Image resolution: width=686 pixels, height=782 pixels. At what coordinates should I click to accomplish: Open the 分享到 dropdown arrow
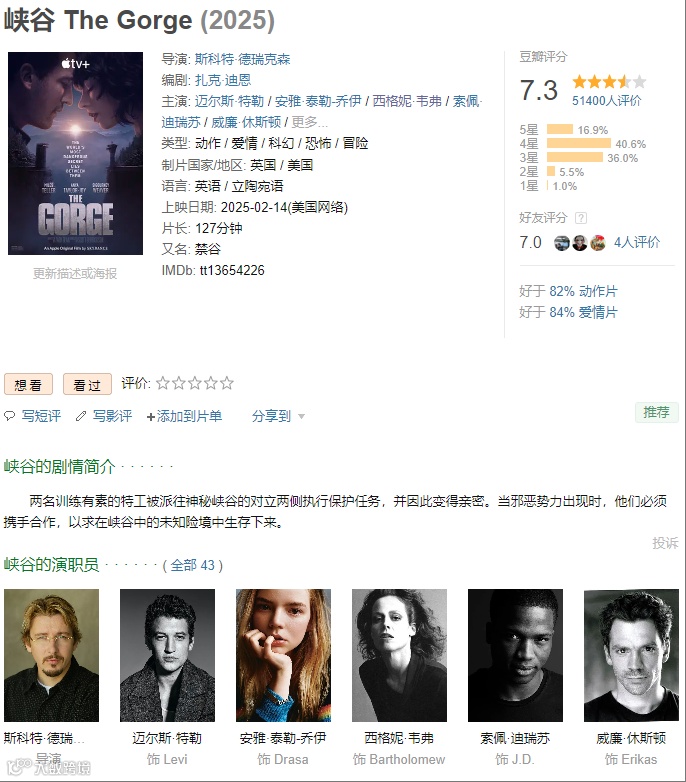click(301, 416)
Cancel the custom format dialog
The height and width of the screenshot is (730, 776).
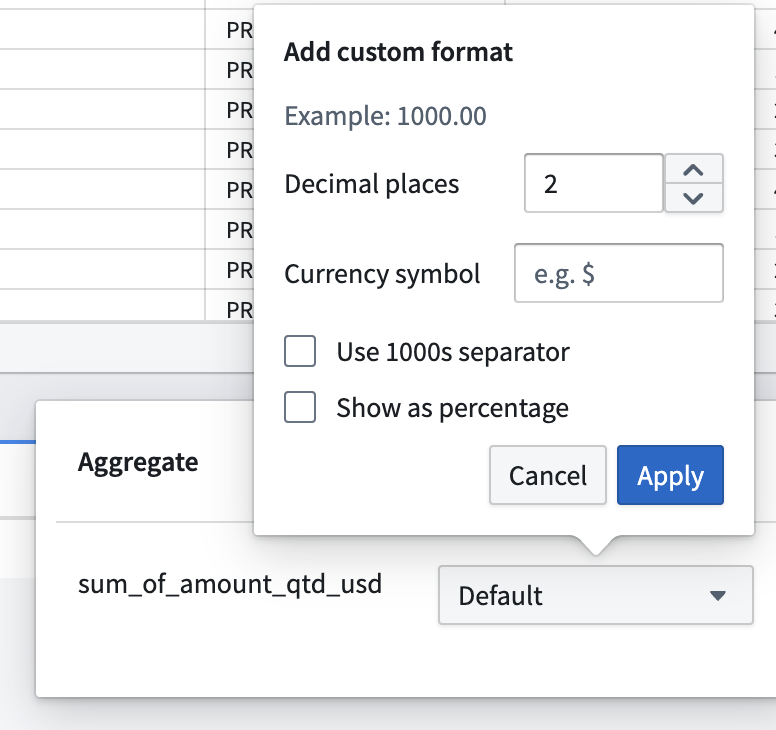tap(547, 476)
= = = =
Only the lines from the one with "The height and" to the last line of the listing, inclusive, are to be set down, exactly as they stand and without pictures.

The height and width of the screenshot is (730, 776).
tap(547, 476)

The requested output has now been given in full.